- _Exercise aim_:
Using the data below, copy out all lines with the word "Airbnb".

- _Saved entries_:
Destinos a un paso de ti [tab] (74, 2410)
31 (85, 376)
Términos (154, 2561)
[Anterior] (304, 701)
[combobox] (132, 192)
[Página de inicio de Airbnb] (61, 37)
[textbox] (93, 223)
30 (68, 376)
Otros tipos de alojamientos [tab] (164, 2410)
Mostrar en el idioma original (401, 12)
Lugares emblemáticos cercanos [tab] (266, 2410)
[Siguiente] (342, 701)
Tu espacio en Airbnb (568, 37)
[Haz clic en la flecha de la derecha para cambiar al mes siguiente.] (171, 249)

- _Response for this exercise_:
[Página de inicio de Airbnb] (61, 37)
Tu espacio en Airbnb (568, 37)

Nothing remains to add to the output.